One figure is the expected answer: how many lines in the listing contain "pixel".

(Data for processing Opens)

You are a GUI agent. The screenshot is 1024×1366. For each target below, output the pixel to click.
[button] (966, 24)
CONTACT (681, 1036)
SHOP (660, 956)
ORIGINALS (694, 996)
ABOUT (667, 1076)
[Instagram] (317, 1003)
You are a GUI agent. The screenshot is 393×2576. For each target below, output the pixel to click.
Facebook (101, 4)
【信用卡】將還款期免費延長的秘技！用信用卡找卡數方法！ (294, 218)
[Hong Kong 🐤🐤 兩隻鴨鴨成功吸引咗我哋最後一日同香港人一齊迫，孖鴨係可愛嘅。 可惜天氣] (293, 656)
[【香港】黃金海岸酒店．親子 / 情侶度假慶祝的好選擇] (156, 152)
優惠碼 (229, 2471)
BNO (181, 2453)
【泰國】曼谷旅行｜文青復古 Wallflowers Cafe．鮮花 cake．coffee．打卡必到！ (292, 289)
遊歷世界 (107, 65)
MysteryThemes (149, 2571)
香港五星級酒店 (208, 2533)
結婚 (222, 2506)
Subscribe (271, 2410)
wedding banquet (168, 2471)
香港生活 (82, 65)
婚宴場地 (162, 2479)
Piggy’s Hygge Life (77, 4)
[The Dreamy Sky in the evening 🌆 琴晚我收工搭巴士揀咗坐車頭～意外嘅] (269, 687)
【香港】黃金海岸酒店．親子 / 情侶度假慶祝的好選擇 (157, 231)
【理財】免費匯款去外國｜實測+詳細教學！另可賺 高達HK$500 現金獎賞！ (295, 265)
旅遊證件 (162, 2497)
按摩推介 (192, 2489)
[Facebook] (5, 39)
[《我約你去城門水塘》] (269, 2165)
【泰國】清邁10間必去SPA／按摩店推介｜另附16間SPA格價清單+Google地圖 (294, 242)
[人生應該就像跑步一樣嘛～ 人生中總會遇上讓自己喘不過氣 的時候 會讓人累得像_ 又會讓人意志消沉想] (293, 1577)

(Data for processing Closes)

◆ **Output for this exercise**: 2